In the days immediately following Japan’s devastating March 11 earthquake and tsunami, survivors were grateful to have lived through it. But disasters that cause such wide-scale death, destruction and disruption to daily life also leave lingering invisible wounds.

Sheila A.M. Rauch, Ph.D., clinical research psychologist with Veterans Affairs Ann Arbor Healthcare System and assistant professor in the Department of Psychiatry, recently traveled to Japan as part of a team that conducted workshops to help health care professionals and community leaders address mental health concerns in the wake of the disaster, including preparing for future cases of post-traumatic stress disorder (PTSD).

Even after the physical needs of quake survivors have been met, a small but significant number of people are expected to experience after-effects like upsetting memories, trouble sleeping, feelings of detachment and irritability.

“A large truck rumbling by might trigger distressing memories,” says Rauch, who is also director of Serving Returning Veterans’ Mental Health (SeRV-MH), a program for veterans of the wars in Iraq and Afghanistan. “People need to know that the feelings they’re having are normal and can be treated.”
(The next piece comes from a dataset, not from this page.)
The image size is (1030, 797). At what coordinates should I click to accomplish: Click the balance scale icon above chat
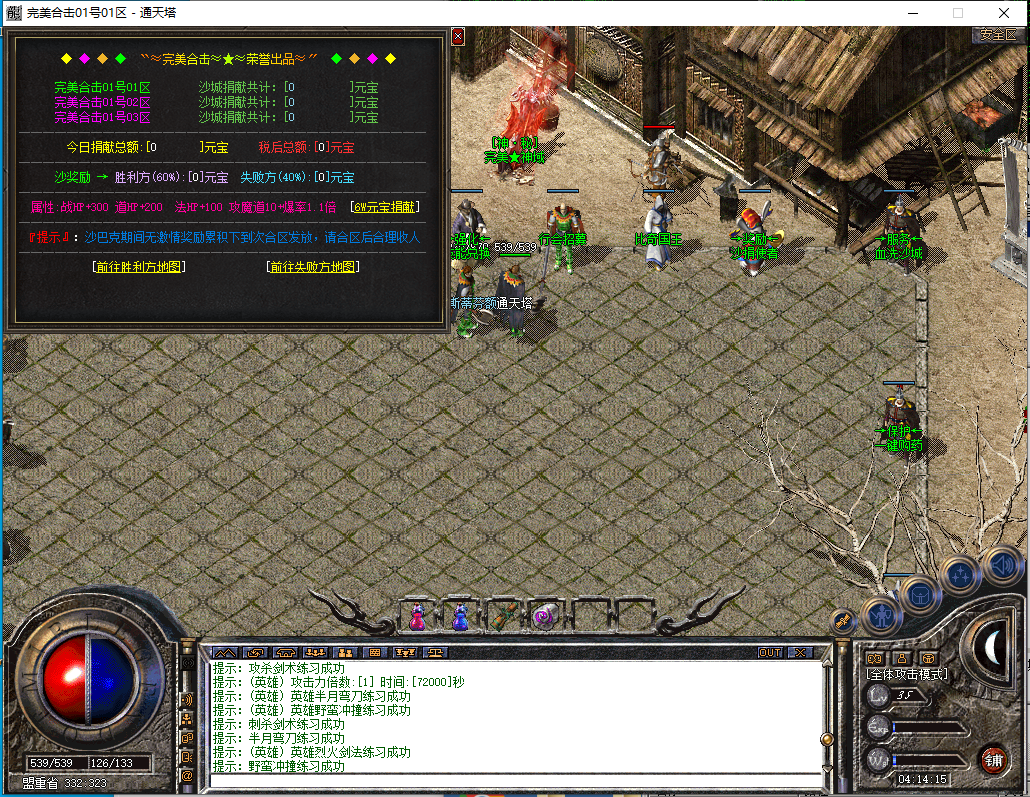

Experts in Japan fear a mental health crisis is looming because fewer than 20 therapists specializing in PTSD practice across the island nation, the Japanese newspaper Yomiuri Shimbun recently reported.

“We focus on confronting memories and reminders so people can start to integrate these traumatic experiences into their lives,” says Rauch, who notes disaster research shows about 20 percent of those who were directly affected will likely develop symptoms of PTSD. “We teach them to avoid avoidance.”

In late April, Rauch joined a team from the Medical University of South Carolina led by Peter Teurk, Ph.D. They conducted a two-day training workshop for mental health professionals and students at Tokiwa International Victimology Institute in Mito, Japan.

The workshop provided instruction in mental health responses to disasters and draft plans for PTSD screening and outreach in the coming weeks and months. In addition, they presented information on evidence-based psychotherapy techniques to address PTSD that may develop over the coming months and years. One emphasis of the instruction was on Prolonged Exposure, a therapy that focuses on confronting trauma memories and reminders.

“This is still going to be an ongoing trauma for many people,” Rauch says. “But in the next few months we expect to start identifying people who are experiencing continuing symptoms of distress that we would associate with PTSD.”

With the assistance of interpreters, the group also conducted a two-and-a-half-hour education session that was attended by 140 community leaders, who braved a dark and rainy night to attend. The session was broadcast live on national TV.

“Our biggest message to them was that it’s important to help people get back to normal life, to help reintroduce structure and stability,” Rauch explains. “And also to make sure that people know about effective treatments and have access to them.”

While they were there, the team was able to counsel one woman whose son was fearful of straying too far from the family’s “safe room” and would panic during the numerous, generally mild aftershocks. Shortly after their return, they received an e-mail update from the woman saying that the techniques had helped and that her son now even looked forward to outings.